* RECORDS SHOWN
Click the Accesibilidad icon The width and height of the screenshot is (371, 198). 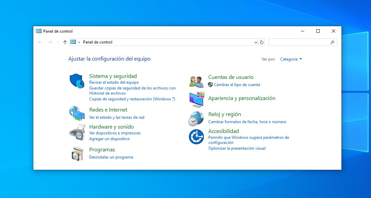(196, 136)
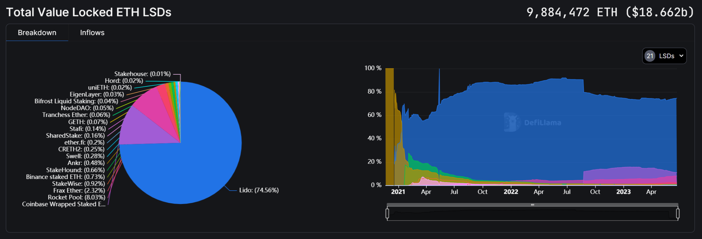Click the Frax Ether (2.32%) label
702x239 pixels.
click(79, 190)
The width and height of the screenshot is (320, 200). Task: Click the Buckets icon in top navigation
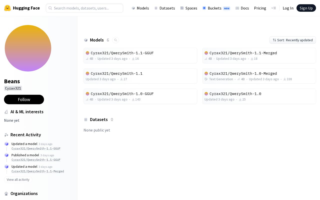204,8
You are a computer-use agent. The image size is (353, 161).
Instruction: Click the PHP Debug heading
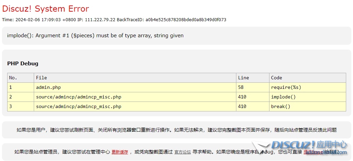(x=23, y=64)
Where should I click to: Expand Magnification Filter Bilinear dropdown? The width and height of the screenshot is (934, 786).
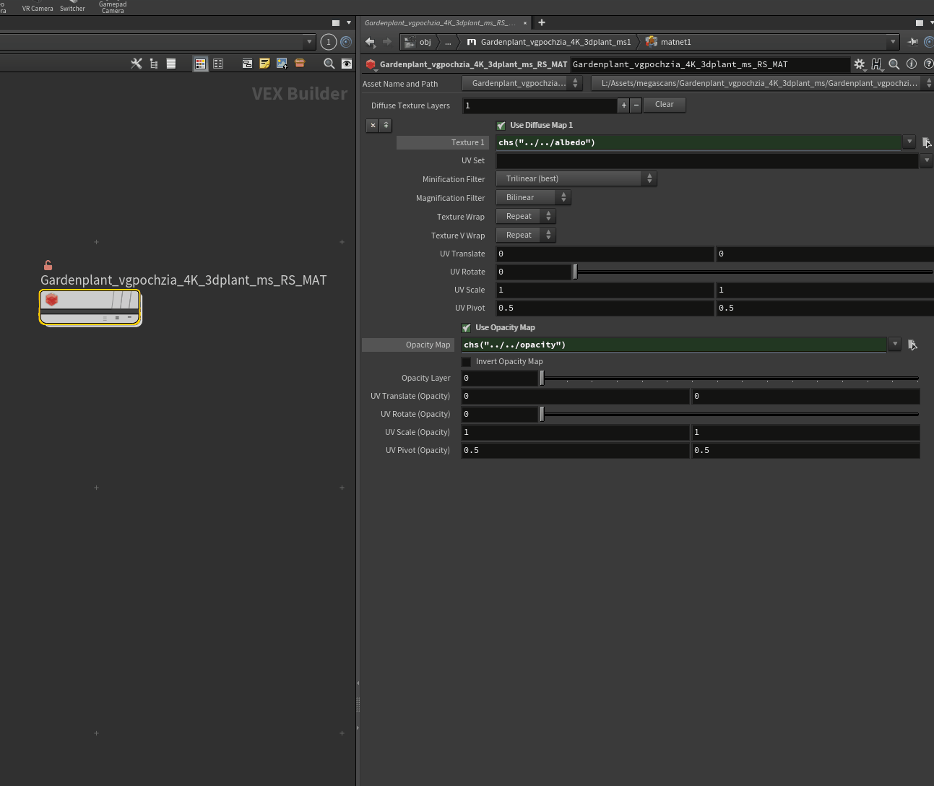(533, 197)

* WHAT YOU ARE ASKED TO DO
Start with the line that holds "The width and height of the screenshot is (320, 200)." and retype each line through the last one in the data, exactly and without pictures.

* SOLUTION TO THE PROBLEM
The width and height of the screenshot is (320, 200). Task: Click the Buckets icon in top navigation
204,8
You are a computer-use agent. The image size is (353, 161).
Instruction: Click the PHP Debug heading
(x=23, y=64)
Where should I click to: Expand Magnification Filter Bilinear dropdown? The width and height of the screenshot is (934, 786).
(533, 197)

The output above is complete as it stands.